• **DATA PROVIDED**
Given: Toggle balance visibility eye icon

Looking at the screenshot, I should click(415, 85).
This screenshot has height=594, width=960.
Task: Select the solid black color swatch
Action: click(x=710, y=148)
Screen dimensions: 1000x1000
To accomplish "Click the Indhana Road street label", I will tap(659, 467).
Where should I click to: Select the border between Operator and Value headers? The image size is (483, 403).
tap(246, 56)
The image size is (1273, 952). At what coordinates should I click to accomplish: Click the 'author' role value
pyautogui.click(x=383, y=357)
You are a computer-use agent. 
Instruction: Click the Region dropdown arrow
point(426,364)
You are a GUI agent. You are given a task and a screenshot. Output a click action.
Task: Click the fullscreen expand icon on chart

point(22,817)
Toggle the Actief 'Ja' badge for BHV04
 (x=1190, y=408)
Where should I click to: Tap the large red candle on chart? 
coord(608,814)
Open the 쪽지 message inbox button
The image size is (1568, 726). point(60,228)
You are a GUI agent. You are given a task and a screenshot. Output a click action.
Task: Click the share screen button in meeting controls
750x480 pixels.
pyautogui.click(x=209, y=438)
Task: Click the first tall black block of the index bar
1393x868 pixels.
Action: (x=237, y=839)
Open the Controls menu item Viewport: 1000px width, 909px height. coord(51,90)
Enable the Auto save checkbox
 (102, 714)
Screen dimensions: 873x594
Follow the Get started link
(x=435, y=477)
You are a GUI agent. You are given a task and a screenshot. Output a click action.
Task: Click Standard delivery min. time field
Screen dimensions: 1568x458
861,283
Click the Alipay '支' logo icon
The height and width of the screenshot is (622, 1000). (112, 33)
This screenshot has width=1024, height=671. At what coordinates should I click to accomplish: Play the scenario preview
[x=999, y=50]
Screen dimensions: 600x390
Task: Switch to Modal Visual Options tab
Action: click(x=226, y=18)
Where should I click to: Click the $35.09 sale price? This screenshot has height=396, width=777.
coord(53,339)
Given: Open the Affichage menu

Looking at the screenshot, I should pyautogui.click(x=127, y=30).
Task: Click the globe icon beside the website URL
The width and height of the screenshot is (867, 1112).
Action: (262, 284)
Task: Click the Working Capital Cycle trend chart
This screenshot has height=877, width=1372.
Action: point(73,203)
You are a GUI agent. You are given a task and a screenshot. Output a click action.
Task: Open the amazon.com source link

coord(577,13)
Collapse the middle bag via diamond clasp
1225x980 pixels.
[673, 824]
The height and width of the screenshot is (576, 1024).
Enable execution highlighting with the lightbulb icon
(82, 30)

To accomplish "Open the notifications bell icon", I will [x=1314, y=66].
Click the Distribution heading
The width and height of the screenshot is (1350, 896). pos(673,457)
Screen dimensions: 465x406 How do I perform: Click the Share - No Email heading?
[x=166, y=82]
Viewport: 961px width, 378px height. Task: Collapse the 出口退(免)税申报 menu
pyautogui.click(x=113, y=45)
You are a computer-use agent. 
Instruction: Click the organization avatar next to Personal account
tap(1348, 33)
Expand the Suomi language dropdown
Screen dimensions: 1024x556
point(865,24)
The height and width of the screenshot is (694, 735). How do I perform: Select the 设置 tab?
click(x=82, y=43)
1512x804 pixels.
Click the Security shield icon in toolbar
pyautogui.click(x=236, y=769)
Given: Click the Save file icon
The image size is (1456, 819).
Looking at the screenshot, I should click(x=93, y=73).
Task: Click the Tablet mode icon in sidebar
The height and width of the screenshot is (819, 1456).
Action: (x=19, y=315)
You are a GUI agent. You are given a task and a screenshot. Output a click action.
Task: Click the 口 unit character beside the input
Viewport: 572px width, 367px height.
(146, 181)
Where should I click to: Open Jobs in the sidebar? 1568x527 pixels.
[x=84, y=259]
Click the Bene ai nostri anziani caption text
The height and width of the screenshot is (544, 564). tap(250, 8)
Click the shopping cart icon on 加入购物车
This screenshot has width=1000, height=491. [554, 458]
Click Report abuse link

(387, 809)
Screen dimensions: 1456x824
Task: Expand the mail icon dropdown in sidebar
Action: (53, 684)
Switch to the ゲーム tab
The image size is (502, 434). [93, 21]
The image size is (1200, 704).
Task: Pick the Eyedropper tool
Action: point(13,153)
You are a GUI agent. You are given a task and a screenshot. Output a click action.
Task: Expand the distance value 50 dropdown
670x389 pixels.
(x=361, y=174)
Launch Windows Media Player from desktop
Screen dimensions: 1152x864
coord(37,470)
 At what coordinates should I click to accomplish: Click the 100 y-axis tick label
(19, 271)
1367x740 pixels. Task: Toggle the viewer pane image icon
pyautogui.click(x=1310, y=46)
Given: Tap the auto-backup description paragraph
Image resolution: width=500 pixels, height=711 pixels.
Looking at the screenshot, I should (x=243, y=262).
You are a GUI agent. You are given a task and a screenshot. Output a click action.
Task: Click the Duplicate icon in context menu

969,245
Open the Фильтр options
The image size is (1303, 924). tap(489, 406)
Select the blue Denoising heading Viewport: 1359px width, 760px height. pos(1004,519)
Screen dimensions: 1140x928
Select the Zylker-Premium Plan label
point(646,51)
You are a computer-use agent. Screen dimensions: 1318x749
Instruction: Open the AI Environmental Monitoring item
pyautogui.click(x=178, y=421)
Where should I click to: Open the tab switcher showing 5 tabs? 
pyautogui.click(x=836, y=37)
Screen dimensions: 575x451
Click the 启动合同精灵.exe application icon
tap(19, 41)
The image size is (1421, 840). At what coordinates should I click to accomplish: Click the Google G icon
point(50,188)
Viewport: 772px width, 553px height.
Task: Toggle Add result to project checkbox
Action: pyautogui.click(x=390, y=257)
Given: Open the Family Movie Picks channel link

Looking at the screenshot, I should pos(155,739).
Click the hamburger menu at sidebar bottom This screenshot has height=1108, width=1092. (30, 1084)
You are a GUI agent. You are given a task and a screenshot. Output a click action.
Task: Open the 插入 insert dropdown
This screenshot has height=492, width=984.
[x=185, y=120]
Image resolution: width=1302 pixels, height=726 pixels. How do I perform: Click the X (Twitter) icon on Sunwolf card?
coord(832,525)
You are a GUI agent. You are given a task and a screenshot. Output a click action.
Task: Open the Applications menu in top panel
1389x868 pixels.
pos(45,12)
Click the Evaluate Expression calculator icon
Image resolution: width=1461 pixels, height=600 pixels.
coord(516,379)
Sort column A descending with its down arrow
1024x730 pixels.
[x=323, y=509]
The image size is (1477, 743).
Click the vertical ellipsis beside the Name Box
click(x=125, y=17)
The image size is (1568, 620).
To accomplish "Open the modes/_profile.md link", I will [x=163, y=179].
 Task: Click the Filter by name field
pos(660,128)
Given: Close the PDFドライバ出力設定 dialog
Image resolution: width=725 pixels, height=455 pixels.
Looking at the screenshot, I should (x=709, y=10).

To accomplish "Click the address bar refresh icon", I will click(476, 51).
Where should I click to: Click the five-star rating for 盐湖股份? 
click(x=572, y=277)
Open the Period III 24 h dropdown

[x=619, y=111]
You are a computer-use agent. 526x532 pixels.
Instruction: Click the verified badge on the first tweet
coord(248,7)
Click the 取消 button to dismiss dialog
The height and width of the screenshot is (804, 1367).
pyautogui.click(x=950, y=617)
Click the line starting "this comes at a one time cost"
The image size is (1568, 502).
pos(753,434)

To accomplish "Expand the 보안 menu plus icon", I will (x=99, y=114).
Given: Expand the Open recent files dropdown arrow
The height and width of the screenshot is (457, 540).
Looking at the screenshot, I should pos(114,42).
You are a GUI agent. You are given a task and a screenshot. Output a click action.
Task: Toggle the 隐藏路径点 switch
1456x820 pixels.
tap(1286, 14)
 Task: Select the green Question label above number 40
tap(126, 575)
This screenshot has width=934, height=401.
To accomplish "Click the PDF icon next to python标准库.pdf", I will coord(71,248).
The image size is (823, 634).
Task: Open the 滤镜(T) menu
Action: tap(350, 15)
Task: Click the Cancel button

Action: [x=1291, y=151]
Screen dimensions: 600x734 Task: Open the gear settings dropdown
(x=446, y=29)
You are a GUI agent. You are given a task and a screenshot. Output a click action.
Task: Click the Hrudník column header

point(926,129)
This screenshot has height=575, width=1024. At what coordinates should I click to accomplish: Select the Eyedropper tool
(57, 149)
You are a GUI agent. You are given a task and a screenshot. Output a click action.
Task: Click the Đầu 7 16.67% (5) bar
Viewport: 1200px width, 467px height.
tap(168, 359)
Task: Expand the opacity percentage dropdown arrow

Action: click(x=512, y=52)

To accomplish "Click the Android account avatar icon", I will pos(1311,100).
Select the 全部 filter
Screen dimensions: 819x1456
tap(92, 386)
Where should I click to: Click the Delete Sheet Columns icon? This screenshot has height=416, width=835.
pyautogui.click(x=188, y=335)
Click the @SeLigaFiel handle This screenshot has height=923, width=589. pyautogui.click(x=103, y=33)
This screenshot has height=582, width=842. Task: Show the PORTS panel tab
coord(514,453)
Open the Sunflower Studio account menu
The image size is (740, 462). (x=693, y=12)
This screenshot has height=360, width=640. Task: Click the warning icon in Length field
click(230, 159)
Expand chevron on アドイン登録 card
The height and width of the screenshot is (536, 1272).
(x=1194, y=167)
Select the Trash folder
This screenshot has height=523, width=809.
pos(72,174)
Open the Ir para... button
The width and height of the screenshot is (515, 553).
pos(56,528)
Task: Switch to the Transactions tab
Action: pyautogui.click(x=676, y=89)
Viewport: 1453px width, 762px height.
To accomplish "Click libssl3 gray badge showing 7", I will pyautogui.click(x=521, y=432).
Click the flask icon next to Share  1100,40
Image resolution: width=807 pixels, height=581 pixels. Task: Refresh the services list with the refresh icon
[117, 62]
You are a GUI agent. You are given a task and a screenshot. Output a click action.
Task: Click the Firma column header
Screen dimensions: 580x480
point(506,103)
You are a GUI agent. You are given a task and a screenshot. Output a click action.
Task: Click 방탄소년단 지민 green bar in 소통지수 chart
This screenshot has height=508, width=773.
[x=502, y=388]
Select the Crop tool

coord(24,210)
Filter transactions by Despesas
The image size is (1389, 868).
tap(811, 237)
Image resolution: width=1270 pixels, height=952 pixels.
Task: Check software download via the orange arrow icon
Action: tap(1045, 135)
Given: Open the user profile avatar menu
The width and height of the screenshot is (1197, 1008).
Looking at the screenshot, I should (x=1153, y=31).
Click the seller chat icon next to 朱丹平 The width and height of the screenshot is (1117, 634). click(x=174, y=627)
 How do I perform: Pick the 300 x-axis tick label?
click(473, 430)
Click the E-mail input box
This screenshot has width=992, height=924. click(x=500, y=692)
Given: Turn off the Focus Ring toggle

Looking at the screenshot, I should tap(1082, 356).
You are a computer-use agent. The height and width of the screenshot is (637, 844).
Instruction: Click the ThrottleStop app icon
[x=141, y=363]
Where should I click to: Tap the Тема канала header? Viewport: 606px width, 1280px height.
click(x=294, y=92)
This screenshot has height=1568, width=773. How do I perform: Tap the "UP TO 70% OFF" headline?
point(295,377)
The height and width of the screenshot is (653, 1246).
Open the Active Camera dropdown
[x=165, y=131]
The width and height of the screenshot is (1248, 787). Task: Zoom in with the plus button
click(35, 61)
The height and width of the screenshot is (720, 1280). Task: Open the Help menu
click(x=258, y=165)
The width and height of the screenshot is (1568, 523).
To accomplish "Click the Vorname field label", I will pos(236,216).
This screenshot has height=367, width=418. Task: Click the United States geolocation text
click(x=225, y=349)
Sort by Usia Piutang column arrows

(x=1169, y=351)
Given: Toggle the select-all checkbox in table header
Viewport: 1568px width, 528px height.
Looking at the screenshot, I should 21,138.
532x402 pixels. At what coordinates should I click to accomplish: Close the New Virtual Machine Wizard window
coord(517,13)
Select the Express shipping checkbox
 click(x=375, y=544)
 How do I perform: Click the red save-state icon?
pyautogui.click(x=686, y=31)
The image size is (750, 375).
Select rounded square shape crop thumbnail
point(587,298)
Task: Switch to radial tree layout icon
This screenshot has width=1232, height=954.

• **TASK GOAL**
Count the lines in the material above that contain the string "button", treating uppercase and lowercase letters as distinct. Give only the number.

• **TASK OUTPUT**
6